On the other side of the debate was Timothy Geithner, the New York Federal Reserve president who Obama had brought on as his Treasury secretary. Geithner warned that taking on the banks in the midst of the crisis could backfire. “The first rule is, to borrow from medicine, the Hippocratic Oath, first do no harm. And there were a lot of ideas out there, frankly, that some us thought might do harm,” Geithner’s deputy Lee Sachs tells FRONTLINE. In the end, the president sided with Geithner, and the administration delayed taking decisive action against the banks. The result, some on the losing side of the argument say, is that Wall Street was able to avoid the type of reform that would prevent the next crisis.

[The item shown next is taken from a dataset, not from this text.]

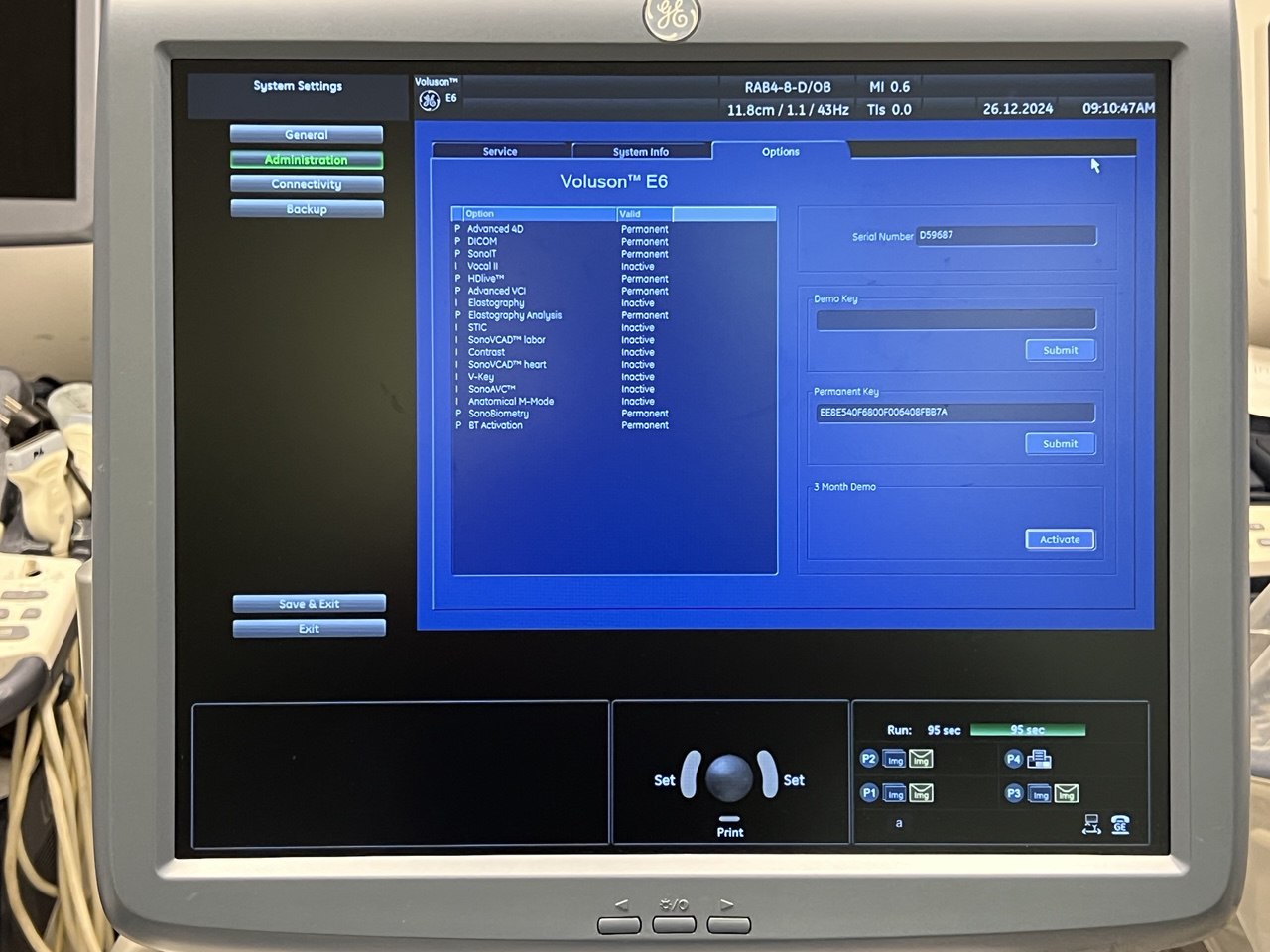
Task: Open the Connectivity settings section
Action: pos(307,184)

“Here we are three years-plus after, and very little has changed,” says Angelides. “In many respects, the financial crisis never ended.”
In the fourth hour, Smith takes the investigation into the present, probing into a Wall Street culture that remains focused on making risky trades. Bankers left an ugly trail of deals extending from small American cities to big European capitals. For more than three years, regulators have tried to fix an industry steeped in conflicts of interest, excessive risk taking, and incentives to cheat. New rules and regulations are being written, but can they fend off the next crisis?